Ian Tolhurst's farm (Tolhurst Organics) has reportedly increased its soil fertility. Lots of ramial woodchip and no-dig, while harvesting organic fruit and veg.

Plant trees and they'll dig down and raise the good minerals. Mix with some nitrogen fixers.

As for first crop, learn about local forageable wild plants. Wild chamomile (Matricaria recutita) makes a good tea, came up well on our sandy allotment.
1 month ago

Kris Holstrom wrote:I helped start composting at the Telluride Bluegrass Festival. Compost/trash/recycling where it was once just trash/recycling.  The festival has 10,000 people attend each day for four days! A few years after I started (first with just the food vendors), the festival used compostable plastic cups. The whole process from training volunteers (who tried to train festival goers) to getting it all back to our farm and making compost out of it was quite a learning experience.

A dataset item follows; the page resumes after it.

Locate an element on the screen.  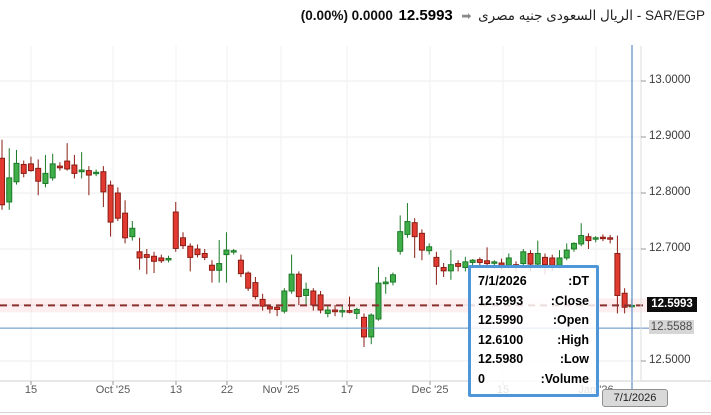
change-value: 0.0000 is located at coordinates (372, 16).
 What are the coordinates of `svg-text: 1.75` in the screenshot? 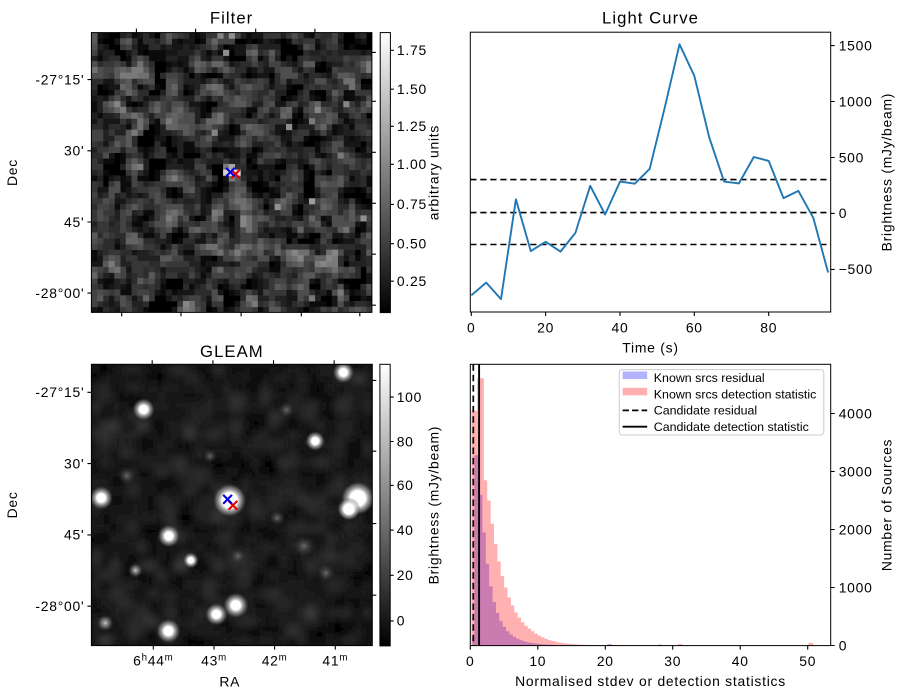 It's located at (412, 50).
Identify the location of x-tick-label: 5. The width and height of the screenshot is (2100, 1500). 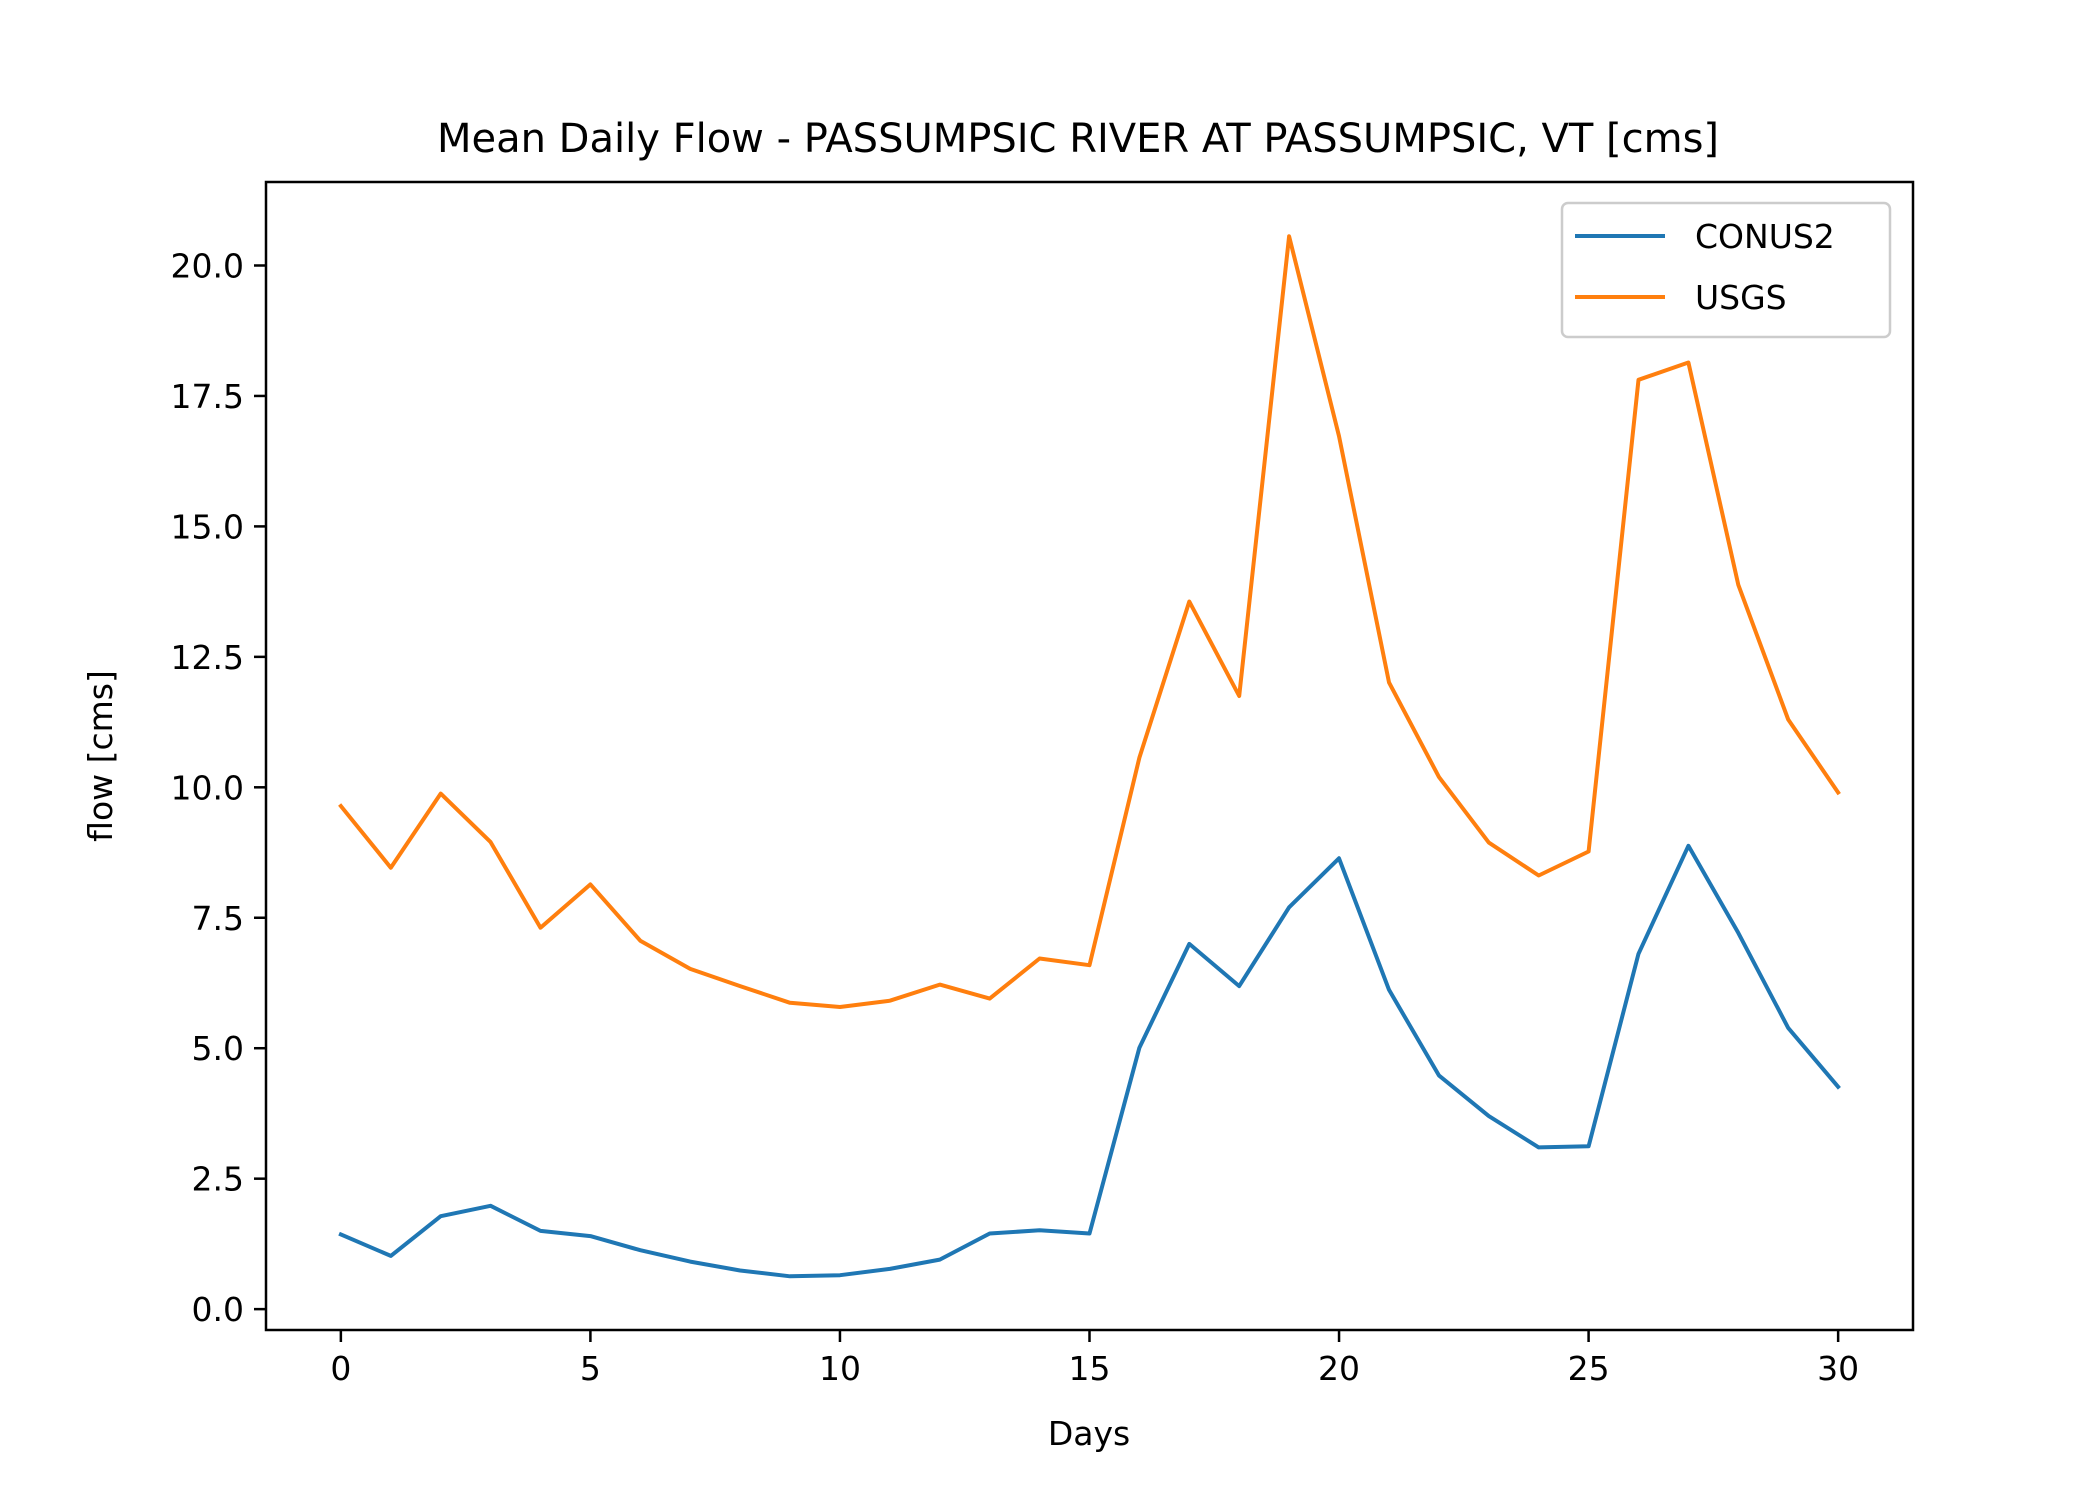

Smaller gatherings of eco-campaigners aim to collect theit excrement, directly dropped into wheelie bins, and trucked off to a nearby farm.
While researching, I did an internet search for 'mobile sewage'. Results unhelpful, but I did learn of a few people reporting visiting sewage treatment works. Peering over the wall at smelly, dark waters, mobile phones dropped out of breast pockets!
2 months ago
My dad had an old unsprung mattress, many decades ago, he buried in a flower bed in spring before planting it up with annuals.
The flowers were growing nicely, so too were yellow strands twining up the stems, sucking their sap. He was on his knees pulling them off his plants.
The mattress must have been filled with flax, complete with seeds of flax dodder, long dormant.